** Begin **
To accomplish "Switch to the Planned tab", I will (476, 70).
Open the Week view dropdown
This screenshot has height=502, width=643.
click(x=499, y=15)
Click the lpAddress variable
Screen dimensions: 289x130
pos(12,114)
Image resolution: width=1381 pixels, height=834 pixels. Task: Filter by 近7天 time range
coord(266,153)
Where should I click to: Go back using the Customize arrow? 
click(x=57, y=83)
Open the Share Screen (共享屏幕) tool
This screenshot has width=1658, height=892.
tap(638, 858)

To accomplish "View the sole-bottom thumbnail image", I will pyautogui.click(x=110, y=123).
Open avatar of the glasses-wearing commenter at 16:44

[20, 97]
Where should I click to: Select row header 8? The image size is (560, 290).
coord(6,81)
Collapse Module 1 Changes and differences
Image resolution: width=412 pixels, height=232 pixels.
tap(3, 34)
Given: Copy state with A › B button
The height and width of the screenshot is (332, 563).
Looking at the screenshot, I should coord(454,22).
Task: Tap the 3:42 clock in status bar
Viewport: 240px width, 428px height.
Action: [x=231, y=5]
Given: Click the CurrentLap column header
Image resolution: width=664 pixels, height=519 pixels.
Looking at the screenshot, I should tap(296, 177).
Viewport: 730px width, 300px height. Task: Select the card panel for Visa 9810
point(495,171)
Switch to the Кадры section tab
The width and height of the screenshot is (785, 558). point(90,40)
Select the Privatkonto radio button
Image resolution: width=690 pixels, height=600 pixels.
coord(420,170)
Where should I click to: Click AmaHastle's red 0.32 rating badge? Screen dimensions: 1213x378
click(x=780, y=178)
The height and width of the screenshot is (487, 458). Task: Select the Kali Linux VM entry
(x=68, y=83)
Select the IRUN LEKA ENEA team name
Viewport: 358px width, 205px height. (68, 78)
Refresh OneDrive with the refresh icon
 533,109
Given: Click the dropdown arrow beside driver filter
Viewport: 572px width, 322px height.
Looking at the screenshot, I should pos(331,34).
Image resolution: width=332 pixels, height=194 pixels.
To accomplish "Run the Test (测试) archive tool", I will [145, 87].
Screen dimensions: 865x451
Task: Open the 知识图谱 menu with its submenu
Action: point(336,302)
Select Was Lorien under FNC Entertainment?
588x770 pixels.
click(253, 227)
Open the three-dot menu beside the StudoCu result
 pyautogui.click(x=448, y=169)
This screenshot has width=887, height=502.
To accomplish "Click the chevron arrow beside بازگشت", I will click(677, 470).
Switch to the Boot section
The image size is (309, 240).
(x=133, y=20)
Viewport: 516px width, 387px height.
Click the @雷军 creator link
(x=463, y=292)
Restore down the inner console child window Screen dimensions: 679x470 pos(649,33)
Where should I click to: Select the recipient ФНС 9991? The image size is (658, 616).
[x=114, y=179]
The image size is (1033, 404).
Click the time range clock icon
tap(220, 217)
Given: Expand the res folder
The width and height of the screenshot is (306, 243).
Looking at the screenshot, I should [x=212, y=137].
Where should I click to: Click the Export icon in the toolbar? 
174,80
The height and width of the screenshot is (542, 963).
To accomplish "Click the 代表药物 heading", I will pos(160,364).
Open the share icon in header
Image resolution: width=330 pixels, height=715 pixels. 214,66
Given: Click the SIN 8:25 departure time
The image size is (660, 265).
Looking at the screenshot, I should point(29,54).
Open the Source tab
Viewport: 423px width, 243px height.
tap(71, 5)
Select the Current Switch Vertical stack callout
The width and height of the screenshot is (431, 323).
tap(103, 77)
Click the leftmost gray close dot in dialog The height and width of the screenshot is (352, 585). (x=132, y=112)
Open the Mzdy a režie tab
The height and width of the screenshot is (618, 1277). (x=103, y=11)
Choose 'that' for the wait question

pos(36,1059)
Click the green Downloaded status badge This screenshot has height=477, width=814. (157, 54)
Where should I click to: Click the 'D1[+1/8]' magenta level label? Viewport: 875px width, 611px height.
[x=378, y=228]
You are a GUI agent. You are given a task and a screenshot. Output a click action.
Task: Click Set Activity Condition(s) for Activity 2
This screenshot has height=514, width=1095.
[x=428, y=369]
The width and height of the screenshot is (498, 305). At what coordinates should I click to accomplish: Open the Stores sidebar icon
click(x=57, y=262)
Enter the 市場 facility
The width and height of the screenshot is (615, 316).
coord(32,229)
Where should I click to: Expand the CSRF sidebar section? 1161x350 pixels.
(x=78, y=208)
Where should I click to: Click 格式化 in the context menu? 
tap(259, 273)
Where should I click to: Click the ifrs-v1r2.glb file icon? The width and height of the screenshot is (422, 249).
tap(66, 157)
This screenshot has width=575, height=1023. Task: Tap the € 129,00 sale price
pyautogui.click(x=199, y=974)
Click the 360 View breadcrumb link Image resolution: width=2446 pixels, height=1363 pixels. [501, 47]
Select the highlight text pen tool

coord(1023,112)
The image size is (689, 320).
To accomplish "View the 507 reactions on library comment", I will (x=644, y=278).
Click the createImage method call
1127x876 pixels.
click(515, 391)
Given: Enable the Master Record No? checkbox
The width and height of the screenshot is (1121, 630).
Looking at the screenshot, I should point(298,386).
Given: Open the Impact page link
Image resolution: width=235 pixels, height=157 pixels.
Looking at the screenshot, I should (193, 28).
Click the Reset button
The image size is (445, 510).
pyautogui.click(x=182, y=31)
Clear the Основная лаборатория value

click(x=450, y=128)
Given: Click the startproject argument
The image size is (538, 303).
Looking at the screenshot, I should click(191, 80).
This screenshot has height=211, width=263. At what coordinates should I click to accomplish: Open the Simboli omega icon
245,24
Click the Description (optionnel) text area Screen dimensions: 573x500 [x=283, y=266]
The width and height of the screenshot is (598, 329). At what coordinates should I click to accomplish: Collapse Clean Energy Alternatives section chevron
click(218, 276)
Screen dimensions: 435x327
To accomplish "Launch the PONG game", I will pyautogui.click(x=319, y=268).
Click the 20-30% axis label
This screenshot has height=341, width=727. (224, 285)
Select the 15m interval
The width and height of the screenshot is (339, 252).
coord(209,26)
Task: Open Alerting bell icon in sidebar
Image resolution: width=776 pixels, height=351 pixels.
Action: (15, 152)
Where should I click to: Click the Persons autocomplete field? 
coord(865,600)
** End **
## Work to complete:
Repeat the items above word for word, from the line with "Click the leftmost" to the line with "[x=428, y=369]".

## Solution below:
Click the leftmost gray close dot in dialog The height and width of the screenshot is (352, 585). (x=132, y=112)
Open the Mzdy a režie tab
The height and width of the screenshot is (618, 1277). (x=103, y=11)
Choose 'that' for the wait question

pos(36,1059)
Click the green Downloaded status badge This screenshot has height=477, width=814. (157, 54)
Where should I click to: Click the 'D1[+1/8]' magenta level label? Viewport: 875px width, 611px height.
[x=378, y=228]
You are a GUI agent. You are given a task and a screenshot. Output a click action.
Task: Click Set Activity Condition(s) for Activity 2
This screenshot has height=514, width=1095.
[x=428, y=369]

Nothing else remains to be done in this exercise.